*Try it*: Spot each line in the data below containing "Debug" and copy it.

*Dataset entries*:
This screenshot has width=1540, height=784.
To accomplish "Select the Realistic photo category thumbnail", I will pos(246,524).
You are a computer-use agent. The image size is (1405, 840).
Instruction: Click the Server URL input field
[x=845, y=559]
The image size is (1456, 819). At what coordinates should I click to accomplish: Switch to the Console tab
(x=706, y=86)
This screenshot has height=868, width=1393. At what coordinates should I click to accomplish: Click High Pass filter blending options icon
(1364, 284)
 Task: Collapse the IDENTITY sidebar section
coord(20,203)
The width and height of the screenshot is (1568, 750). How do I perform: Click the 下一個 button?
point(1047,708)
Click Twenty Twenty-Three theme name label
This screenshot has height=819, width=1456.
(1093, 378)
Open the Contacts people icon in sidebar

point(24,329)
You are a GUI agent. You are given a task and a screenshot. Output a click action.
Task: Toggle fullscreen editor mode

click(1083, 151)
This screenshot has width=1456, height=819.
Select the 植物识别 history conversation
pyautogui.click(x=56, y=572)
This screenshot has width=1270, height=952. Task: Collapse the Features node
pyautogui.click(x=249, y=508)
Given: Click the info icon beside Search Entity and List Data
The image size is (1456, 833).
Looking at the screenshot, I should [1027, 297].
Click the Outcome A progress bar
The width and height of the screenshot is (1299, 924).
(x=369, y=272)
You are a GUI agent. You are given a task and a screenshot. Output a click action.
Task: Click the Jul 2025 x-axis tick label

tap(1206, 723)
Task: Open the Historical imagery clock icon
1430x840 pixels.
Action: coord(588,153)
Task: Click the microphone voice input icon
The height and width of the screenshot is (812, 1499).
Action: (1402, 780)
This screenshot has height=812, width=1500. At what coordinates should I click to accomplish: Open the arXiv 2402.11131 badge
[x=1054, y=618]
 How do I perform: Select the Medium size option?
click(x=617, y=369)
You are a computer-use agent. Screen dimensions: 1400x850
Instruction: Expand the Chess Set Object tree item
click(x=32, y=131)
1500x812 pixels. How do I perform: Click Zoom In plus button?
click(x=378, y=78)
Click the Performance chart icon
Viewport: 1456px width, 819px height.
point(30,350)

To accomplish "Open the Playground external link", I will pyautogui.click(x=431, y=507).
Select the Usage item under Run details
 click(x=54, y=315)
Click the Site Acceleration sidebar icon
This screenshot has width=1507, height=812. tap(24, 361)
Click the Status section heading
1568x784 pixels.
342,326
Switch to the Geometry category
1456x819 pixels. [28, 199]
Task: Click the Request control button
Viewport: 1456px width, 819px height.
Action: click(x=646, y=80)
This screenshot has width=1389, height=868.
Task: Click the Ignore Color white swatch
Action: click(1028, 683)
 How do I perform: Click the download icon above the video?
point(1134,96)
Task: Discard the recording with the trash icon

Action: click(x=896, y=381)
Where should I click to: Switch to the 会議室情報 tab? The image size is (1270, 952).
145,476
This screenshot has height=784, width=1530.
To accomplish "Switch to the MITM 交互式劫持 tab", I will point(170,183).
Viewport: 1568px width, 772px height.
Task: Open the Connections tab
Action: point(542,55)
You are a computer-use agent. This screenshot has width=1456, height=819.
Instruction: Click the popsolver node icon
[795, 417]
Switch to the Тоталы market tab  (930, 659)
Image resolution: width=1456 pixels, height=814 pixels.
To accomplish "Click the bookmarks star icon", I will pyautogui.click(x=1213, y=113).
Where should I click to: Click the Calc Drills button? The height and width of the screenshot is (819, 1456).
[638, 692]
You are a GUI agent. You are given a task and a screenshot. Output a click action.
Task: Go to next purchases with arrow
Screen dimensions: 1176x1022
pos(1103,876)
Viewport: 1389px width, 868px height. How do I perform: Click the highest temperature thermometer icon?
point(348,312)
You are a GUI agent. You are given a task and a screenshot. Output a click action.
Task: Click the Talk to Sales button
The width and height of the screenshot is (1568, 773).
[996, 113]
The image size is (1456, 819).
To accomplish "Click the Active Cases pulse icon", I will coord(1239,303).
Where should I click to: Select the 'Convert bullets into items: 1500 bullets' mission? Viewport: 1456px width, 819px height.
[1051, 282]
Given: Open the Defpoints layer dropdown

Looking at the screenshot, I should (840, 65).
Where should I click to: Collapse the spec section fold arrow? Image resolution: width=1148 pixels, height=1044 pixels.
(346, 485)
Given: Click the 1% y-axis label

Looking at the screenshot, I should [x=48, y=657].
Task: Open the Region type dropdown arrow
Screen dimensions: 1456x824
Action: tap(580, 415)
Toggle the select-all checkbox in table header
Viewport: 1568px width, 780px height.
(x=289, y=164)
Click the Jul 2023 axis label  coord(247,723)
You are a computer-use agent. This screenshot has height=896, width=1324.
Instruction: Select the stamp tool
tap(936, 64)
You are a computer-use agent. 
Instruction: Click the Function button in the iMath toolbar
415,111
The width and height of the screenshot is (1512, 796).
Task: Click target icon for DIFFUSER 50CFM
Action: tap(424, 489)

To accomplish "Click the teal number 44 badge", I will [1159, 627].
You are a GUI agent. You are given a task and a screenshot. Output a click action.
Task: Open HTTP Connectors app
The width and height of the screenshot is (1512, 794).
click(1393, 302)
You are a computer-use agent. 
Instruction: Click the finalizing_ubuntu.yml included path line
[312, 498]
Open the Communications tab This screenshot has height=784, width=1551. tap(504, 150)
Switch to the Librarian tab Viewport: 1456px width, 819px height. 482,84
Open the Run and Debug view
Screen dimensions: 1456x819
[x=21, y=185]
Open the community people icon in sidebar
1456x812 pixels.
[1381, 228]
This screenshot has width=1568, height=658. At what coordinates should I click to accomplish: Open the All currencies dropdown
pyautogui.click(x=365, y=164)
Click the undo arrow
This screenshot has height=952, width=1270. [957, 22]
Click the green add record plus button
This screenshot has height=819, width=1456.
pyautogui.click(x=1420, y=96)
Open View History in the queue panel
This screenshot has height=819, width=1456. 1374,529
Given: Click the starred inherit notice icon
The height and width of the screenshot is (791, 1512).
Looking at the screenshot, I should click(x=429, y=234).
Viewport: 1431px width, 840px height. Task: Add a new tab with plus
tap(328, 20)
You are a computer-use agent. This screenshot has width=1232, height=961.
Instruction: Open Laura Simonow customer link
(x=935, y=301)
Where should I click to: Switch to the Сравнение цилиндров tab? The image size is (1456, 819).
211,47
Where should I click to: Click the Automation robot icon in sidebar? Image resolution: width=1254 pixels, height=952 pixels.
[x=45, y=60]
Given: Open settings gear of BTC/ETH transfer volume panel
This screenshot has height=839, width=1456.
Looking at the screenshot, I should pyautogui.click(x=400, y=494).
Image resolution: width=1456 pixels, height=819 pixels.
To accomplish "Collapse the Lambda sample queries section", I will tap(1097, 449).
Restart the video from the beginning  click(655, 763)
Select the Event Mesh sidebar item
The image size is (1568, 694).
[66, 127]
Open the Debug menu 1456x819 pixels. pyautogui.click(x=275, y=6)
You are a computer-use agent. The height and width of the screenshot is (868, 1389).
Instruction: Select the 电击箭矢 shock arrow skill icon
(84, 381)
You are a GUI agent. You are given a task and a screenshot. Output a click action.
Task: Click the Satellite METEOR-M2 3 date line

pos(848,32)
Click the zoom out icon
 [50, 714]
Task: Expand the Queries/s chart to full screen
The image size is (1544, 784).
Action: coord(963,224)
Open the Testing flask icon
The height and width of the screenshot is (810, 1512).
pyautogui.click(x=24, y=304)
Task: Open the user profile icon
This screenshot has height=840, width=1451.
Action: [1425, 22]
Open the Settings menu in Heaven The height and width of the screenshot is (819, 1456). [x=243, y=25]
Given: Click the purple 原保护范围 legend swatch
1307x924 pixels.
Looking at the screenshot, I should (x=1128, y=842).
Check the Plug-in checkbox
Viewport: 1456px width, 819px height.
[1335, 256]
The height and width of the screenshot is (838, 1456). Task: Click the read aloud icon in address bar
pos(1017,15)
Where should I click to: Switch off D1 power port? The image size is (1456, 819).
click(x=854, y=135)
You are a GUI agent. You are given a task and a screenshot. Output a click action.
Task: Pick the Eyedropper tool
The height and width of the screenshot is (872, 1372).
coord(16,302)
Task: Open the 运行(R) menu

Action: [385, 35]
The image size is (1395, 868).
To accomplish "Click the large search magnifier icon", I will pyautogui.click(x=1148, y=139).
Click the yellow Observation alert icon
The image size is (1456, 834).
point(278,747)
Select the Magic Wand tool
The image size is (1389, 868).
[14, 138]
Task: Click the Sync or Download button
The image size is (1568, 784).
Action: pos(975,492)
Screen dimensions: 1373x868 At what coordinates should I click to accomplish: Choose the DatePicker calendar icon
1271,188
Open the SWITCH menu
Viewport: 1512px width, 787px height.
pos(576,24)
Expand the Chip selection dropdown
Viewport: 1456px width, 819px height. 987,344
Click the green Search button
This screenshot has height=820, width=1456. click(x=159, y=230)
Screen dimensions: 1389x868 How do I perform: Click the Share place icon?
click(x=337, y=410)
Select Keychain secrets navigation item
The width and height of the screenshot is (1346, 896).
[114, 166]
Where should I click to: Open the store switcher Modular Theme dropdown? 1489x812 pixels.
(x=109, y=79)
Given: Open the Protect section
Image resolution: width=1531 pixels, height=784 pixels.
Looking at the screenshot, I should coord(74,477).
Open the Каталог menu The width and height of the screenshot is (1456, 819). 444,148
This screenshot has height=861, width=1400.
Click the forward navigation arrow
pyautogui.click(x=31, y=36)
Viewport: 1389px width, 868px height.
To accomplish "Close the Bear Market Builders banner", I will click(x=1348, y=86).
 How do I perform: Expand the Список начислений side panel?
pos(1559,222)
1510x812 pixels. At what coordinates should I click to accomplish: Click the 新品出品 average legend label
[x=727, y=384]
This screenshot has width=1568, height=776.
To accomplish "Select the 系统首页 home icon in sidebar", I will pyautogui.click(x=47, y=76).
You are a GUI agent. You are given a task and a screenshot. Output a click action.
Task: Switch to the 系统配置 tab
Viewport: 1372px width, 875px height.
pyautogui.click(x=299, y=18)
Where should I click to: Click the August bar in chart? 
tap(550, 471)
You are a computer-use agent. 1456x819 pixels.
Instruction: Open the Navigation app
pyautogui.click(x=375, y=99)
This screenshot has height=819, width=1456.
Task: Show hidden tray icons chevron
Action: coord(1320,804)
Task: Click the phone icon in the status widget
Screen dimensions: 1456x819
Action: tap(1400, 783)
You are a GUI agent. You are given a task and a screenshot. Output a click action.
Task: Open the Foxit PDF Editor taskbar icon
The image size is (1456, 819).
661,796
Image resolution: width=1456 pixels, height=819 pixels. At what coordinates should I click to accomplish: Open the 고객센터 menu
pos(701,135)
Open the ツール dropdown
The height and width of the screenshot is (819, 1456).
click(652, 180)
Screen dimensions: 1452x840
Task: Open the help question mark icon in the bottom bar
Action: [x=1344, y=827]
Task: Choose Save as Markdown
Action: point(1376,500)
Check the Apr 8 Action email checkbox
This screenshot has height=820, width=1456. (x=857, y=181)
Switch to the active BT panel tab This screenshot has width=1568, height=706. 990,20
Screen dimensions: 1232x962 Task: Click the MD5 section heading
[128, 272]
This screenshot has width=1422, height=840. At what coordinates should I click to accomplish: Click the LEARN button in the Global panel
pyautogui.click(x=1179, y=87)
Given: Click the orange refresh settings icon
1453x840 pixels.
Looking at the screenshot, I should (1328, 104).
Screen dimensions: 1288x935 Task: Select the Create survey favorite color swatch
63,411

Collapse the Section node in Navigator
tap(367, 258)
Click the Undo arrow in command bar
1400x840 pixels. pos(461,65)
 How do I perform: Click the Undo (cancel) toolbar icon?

*Exercise result*:
Open the Run and Debug view
Open the Debug menu 1456x819 pixels. pyautogui.click(x=275, y=6)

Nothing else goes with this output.